Other states with some plutonium or HEU include the other declared nuclear powers - Britain, France and China - as well as Belgium, Italy, Germany, Japan, Netherlands, Spain, Sweden, Switzerland and former nuclear power South Africa, ISIS says.

North Korea, which withdrew from the nuclear Non-Proliferation Treaty (NPT) last year, had some 15 to 39 kg of plutonium and two to nine nuclear weapons at the end of 2003, according to a table in the article.

The article says that military plutonium stocks are also growing in Israel, Pakistan and India - countries known to possess nuclear weapons but which have not signed the NPT and are therefore not subject to IAEA safeguards.
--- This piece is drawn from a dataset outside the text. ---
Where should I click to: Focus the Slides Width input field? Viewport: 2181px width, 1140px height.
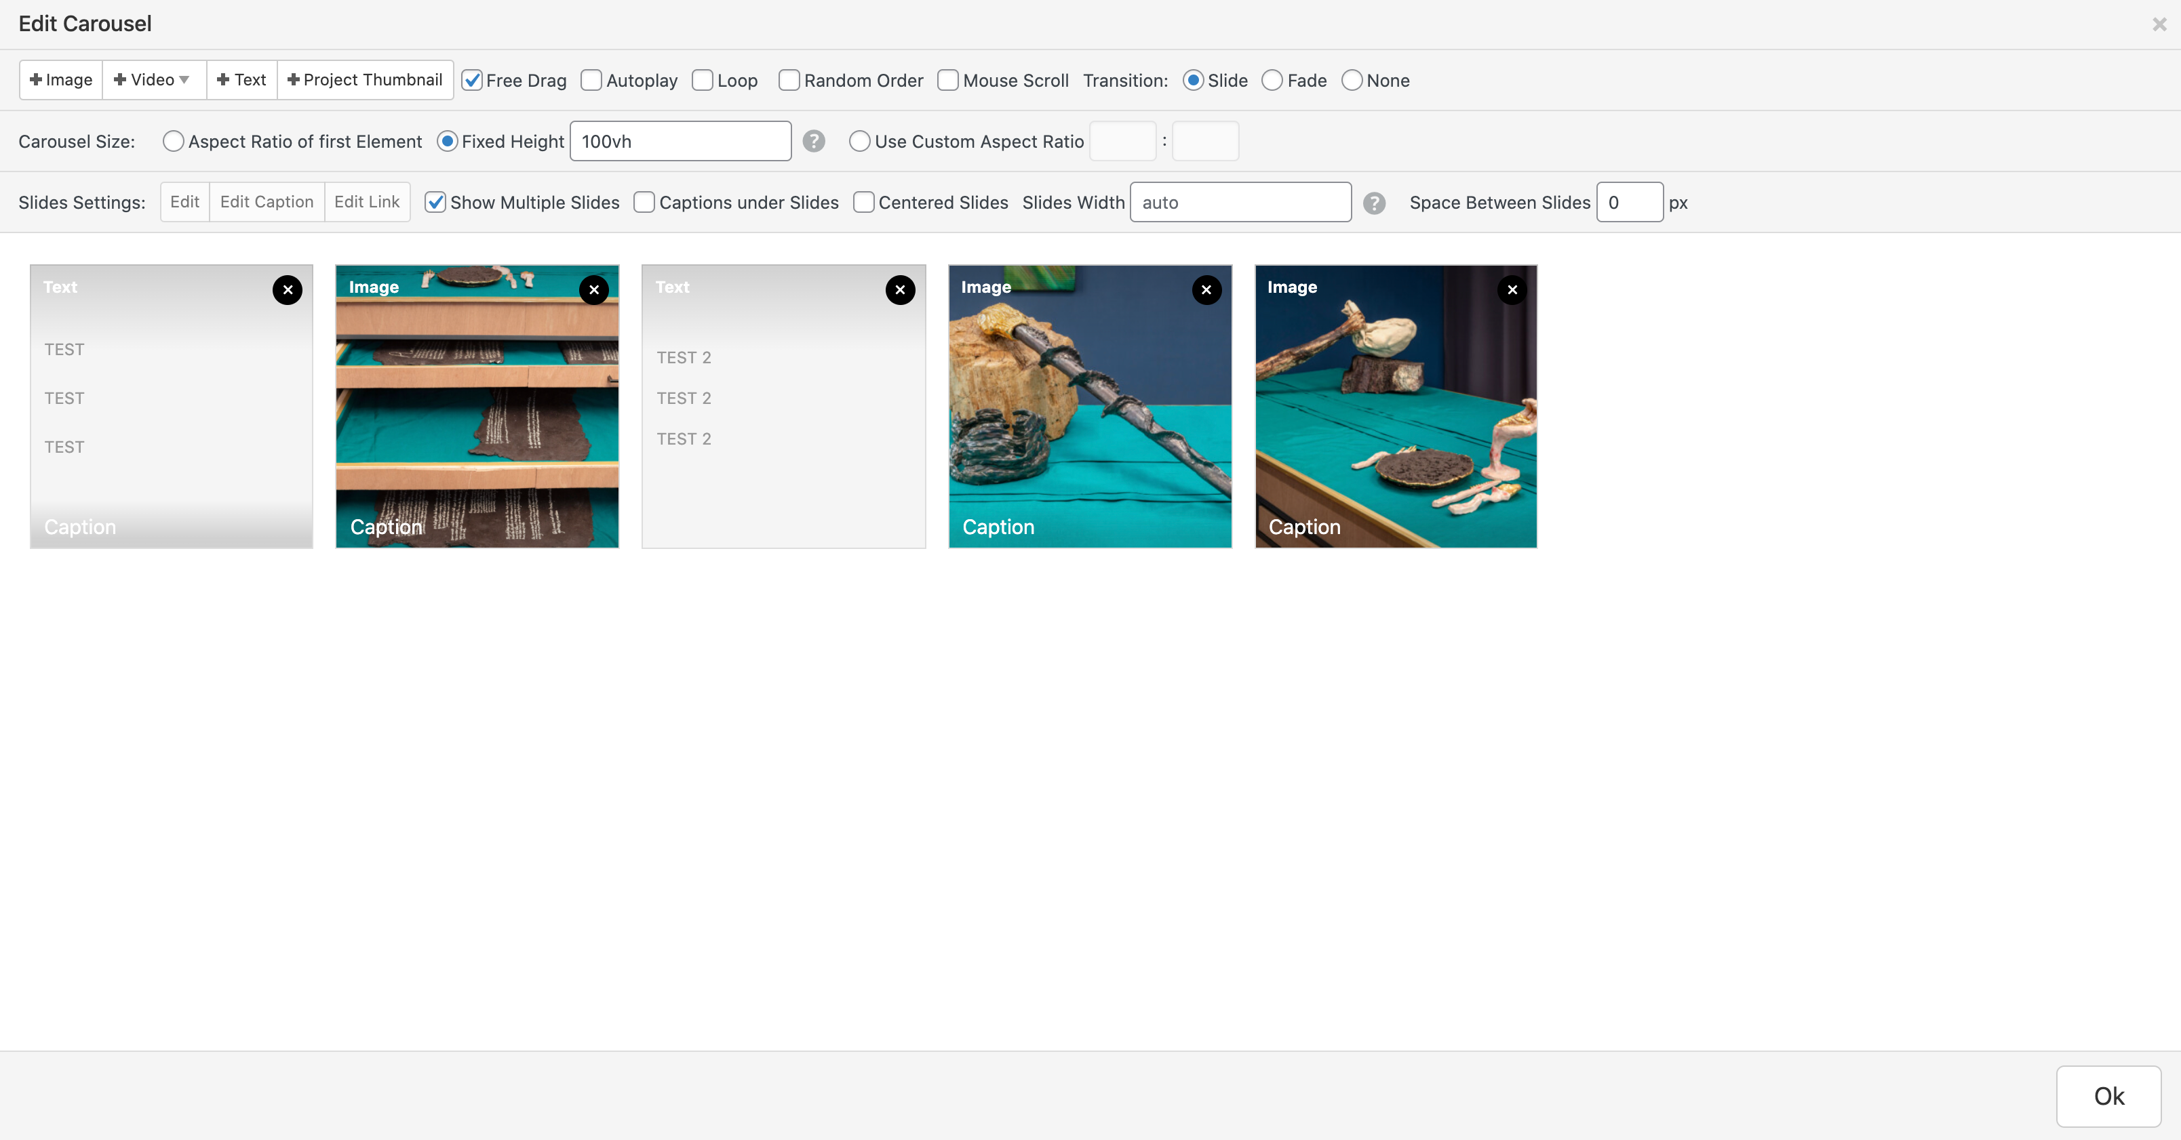pyautogui.click(x=1240, y=202)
The fact that states outside the NPT continue to make bomb material highlights the need for "an international ban on the production of fissile material for nuclear weapons", it says.

Albright and Kramer are not optimistic: "Civil plutonium stocks are not expected to decrease in the next 15 years."

WORRIES ABOUT SECURITY

It takes around 10 kg of plutonium-239 or 16-25 kg of HEU enriched to around 90 percent uranium-235 (U-235) to fuel a weapon. ISIS estimates that at the end of 2003 there was a total of 1,855 tonnes of plutonium and 1,900 tonnes of HEU globally. Most of the plutonium was in civilian hands, while the HEU was mostly in military stocks.

Some of the weapons-useable nuclear material produced around the world is disposed of, but the total amount keeps growing, Albright and Kramer say in their article, an advance copy of which was provided to Reuters.

"This is worrisome not only because the world has yet to come up with an accepted method of plutonium disposition but also from a security standpoint - how safe is that plutonium and HEU?"

Coastal countries like Ireland, New Zealand and Peru complain about the security of transporting nuclear materials through their territorial waters. These countries say that dangerous shipments of fissile or highly radioactive materials are often moved through their waters without their knowledge.

The environmental pressure group Greenpeace says on its Web site that 140 kg of plutonium - enough for at least 14 weapons - is now en route to France, where it is to be converted into nuclear reactor MOX fuel.